Start of Block
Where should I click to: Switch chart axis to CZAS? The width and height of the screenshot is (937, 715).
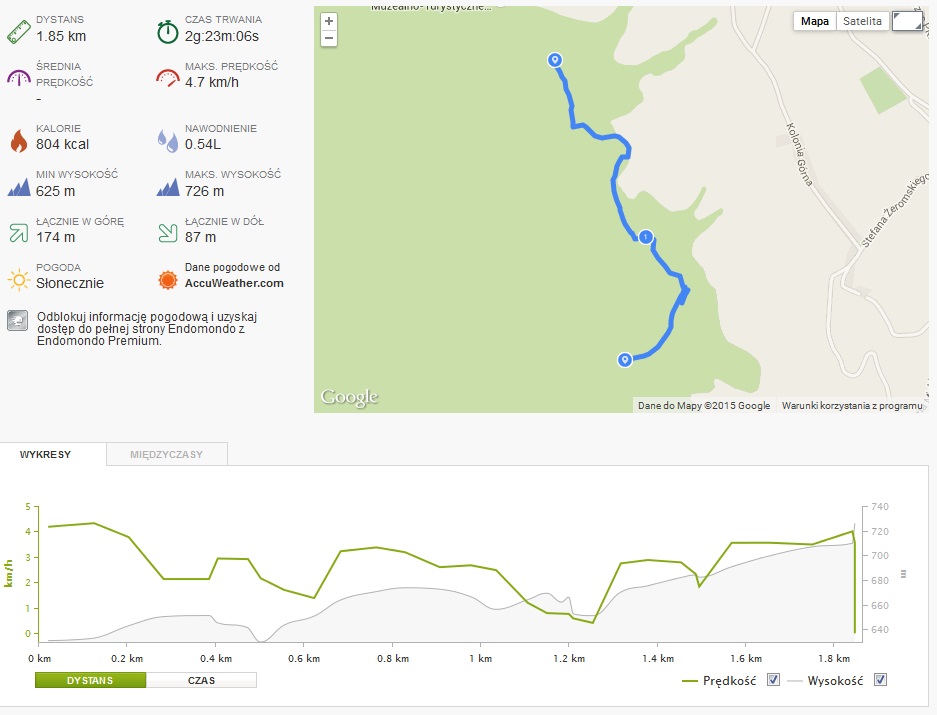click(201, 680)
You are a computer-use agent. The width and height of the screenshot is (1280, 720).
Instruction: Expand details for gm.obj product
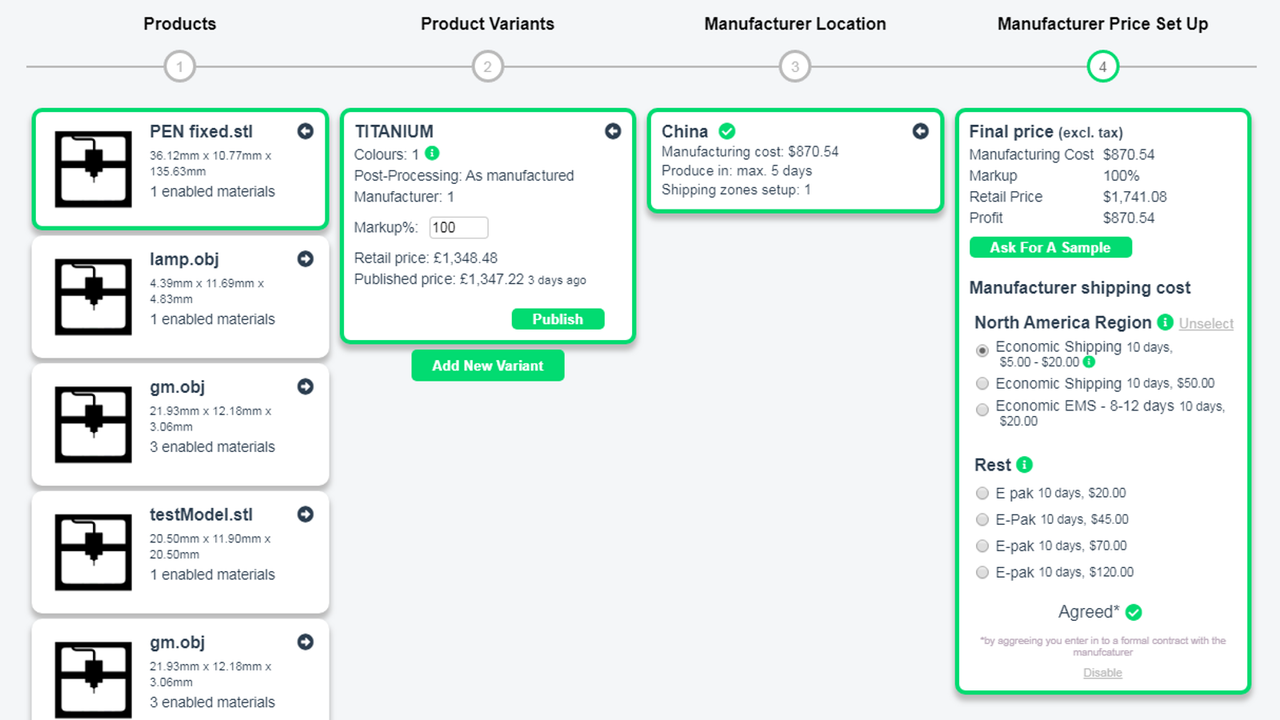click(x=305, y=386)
End of Block
- _Work instructions_: With all pictures excluded, output exactly the lines from the one containing "You are a computer-use" through the final line of the entries, inclusive.

- _Result_:
You are a computer-use agent. The width and height of the screenshot is (1280, 720).
Instruction: Expand details for gm.obj product
click(x=305, y=386)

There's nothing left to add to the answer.